--- START ---

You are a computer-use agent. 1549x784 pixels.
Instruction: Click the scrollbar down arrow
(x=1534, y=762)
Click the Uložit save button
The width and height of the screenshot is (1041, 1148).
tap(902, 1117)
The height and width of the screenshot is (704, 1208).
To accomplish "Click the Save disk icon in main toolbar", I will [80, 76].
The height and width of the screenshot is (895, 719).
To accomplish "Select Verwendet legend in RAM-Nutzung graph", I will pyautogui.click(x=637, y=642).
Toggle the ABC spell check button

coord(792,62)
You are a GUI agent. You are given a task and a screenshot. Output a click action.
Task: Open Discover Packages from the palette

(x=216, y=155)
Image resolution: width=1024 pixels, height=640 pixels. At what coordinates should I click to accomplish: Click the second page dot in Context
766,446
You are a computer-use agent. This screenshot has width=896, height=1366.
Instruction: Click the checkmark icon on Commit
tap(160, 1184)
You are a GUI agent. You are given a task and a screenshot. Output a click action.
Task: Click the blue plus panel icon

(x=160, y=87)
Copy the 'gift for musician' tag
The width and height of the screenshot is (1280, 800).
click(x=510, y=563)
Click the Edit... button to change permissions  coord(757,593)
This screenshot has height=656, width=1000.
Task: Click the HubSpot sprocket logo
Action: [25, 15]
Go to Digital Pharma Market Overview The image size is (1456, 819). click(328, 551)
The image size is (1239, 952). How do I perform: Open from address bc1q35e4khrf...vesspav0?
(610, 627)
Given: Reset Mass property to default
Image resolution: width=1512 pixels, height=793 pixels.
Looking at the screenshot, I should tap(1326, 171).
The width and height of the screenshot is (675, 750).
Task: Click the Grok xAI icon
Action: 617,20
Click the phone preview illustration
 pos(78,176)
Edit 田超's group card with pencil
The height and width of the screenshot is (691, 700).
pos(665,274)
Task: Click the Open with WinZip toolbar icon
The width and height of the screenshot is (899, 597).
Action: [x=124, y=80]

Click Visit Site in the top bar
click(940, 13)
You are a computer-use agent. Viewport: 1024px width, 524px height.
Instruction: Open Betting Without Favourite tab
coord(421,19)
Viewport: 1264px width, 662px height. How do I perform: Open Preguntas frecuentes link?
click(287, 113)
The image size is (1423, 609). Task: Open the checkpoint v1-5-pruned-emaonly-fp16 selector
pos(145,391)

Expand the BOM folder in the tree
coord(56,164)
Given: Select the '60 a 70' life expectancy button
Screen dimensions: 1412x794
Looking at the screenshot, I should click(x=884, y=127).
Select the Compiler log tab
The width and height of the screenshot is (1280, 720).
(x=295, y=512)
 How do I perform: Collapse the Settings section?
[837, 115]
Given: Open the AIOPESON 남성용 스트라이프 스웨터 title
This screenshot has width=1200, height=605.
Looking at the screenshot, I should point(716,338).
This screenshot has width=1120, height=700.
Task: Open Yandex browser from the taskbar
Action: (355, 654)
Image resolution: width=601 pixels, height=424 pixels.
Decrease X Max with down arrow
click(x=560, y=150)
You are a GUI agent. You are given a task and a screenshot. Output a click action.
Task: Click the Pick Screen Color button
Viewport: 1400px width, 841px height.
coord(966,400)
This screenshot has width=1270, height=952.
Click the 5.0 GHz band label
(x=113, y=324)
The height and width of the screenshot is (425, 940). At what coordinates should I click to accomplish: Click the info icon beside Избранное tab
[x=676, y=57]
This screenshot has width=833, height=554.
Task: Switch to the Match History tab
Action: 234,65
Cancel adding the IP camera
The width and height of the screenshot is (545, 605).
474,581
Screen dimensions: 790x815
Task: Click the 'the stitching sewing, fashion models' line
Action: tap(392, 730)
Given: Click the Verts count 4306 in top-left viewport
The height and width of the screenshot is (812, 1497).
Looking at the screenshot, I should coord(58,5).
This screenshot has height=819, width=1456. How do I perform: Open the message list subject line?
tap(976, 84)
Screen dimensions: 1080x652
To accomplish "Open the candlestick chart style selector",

--- END ---

▸ Exercise brief
Copy each line in the entries above where the word "toolbar" shows up.

▸ Your response
To accomplish "Click the Save disk icon in main toolbar", I will [80, 76].
Task: Click the Open with WinZip toolbar icon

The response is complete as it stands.